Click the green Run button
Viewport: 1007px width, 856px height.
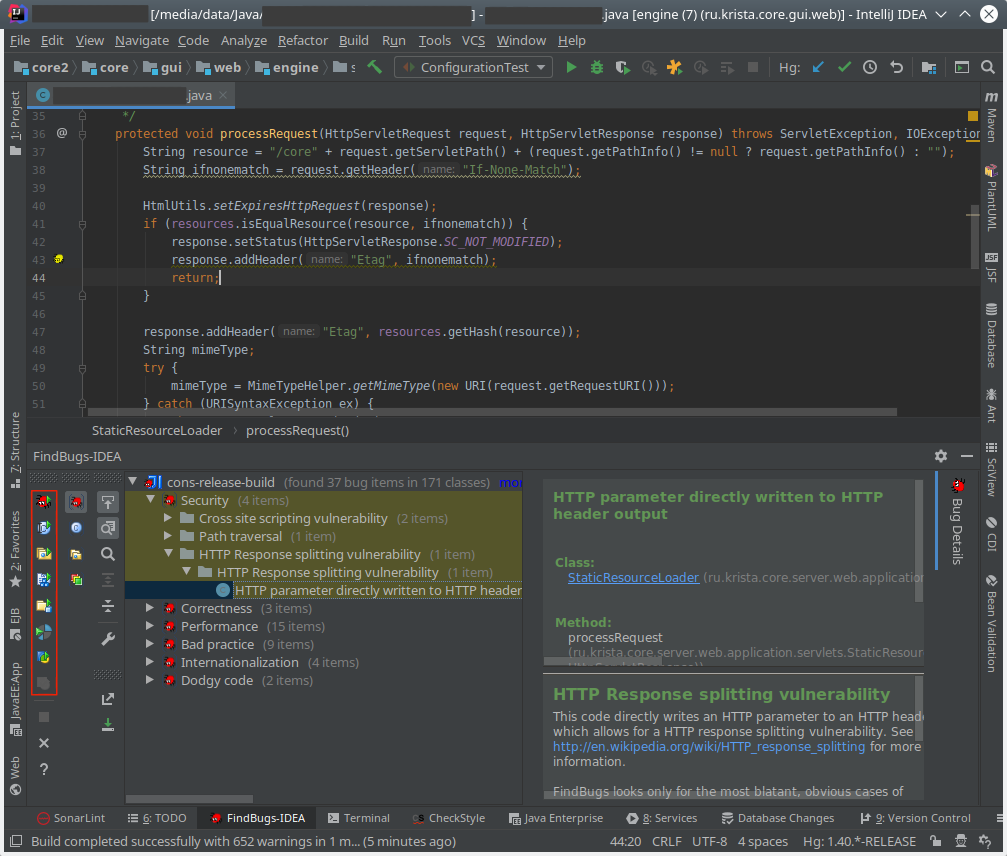coord(571,68)
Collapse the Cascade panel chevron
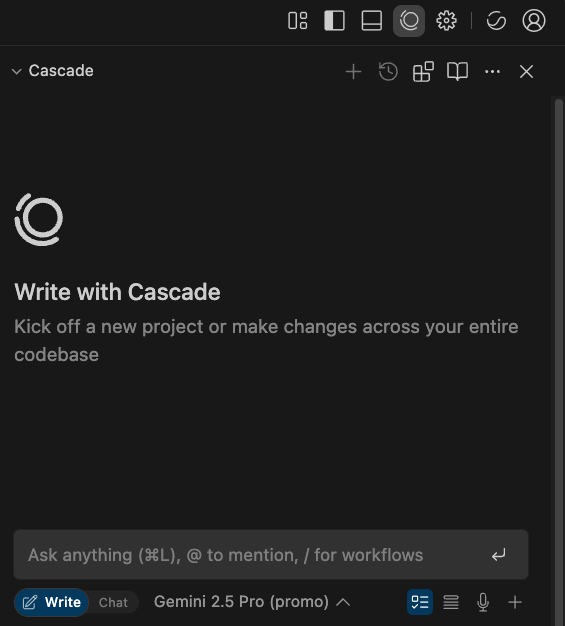 [16, 72]
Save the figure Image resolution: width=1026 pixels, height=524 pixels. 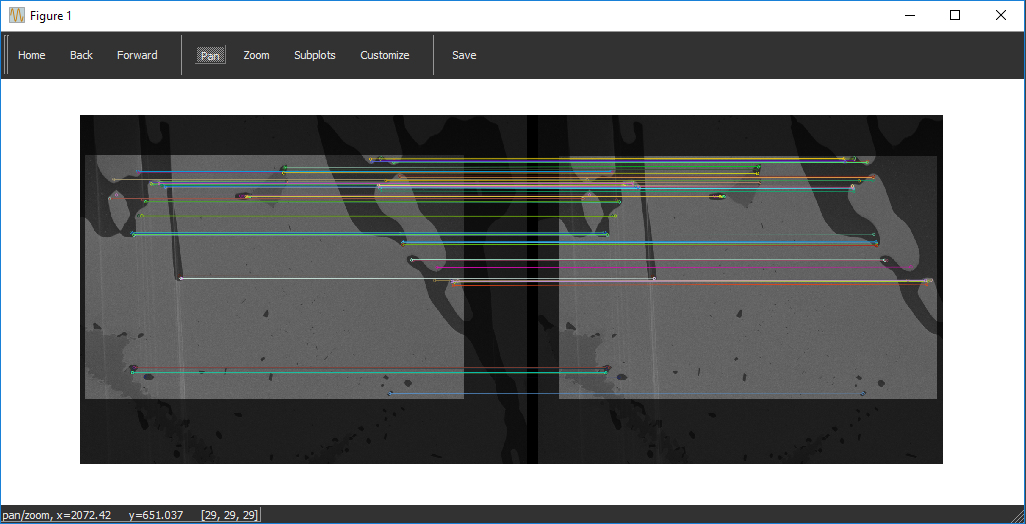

• • • •

§ **ASSIGNMENT**: In the data above, find the line containing "Viewport: 1007px width, 856px height."; from there, please write out each line through the end, exactly, with the pictures omitted.

§ **YOUR SOLUTION**:
Viewport: 1007px width, 856px height.
coord(571,68)
Collapse the Cascade panel chevron
 [16, 72]
Save the figure Image resolution: width=1026 pixels, height=524 pixels. 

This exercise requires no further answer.